— BEGIN Selection —

Many pets adapt well to small homes and city living, becoming wonderful companions treated like members of the family. Nevertheless, they’re still animals, and develop odors quickly (unless you own a chinchilla – rumor has it they don’t smell). Being confined to a small space essentially amplifies even slight pet odors and makes them hard to hide. Nobody wants to be the person known for a home that always smells like its furry inhabitants, or even worse – becomes the cause for politely declined invitations to dinner. If you enjoy sharing your apartment with your pets, you shouldn’t have to choose between them and your social life.

But Wait…I Don’t Have a Pet Odor Problem!

Just because you can’t smell anything offensive doesn’t mean your apartment doesn’t have pet odor. You may have become accustomed and desensitized to it. Ask an honest friend what they think, and pay attention when you come home after a few days away, when your senses are sharper. If it turns out your apartment smells like the animal that lives with you, don’t feel embarrassed. It’s simply a part of pet ownership. The good news is there are easy ways to prevent it them from deterring your (non four-legged) guests. Tackle pet odor by targeting its source, adopting consistent cleaning practices, and using the right tools to eliminate and prevent it.

— END Selection —
— BEGIN Data extract —

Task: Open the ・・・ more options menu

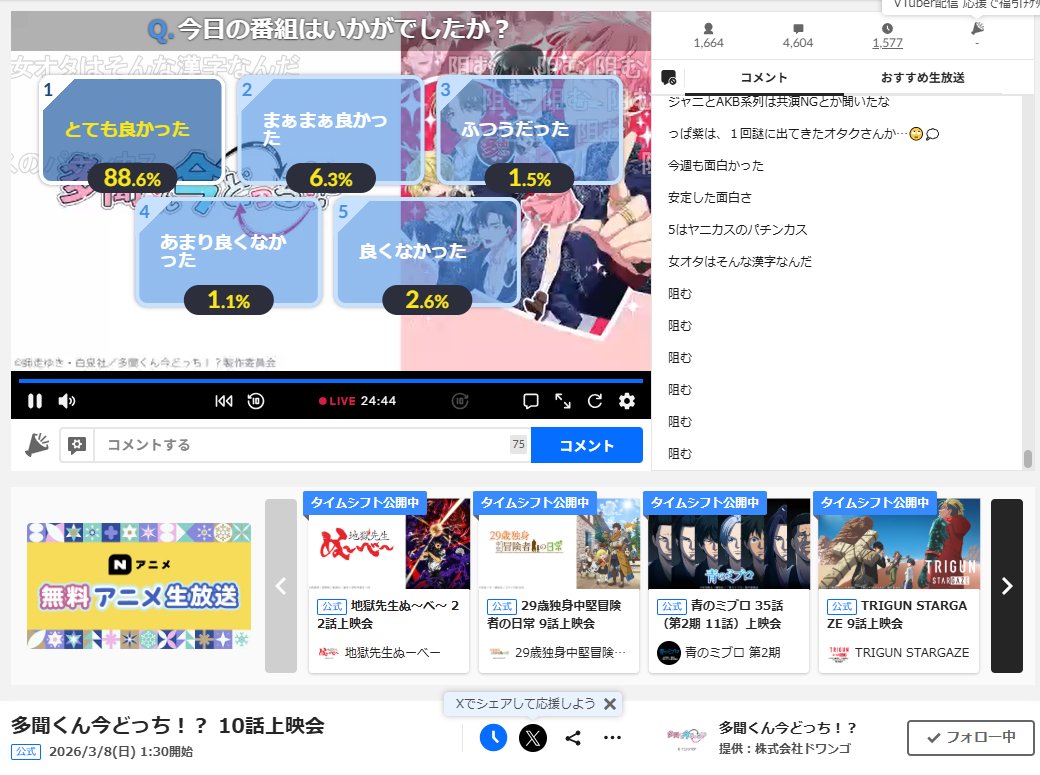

— END Data extract —

What is asked |
A – Can you duplicate the passage on pet odor, starting with "Just because you" and going on through "and prevent it."?
B – Would you pick up the passage on pet odor from where it stops and keep writing it?

Answers in order |
A –
Just because you can’t smell anything offensive doesn’t mean your apartment doesn’t have pet odor. You may have become accustomed and desensitized to it. Ask an honest friend what they think, and pay attention when you come home after a few days away, when your senses are sharper. If it turns out your apartment smells like the animal that lives with you, don’t feel embarrassed. It’s simply a part of pet ownership. The good news is there are easy ways to prevent it them from deterring your (non four-legged) guests. Tackle pet odor by targeting its source, adopting consistent cleaning practices, and using the right tools to eliminate and prevent it.

B –
Getting to the Source: Pet Hygiene, Litter, and Bedding

Free-roaming pets transfer their odors onto your furniture, carpet, and linens, which is why the first key to an odor-free apartment is pet hygiene. Regular brushing keeps fur and dander from transferring to other surfaces, and bathing keeps both odors and pet dander at bay. Even your pet’s breath could be a problem! Following the recommended grooming routines at the right frequency for your pet will help prevent odors before they start. Don’t wait until you can smell your pet before you bathe them – chances are, everyone else already has.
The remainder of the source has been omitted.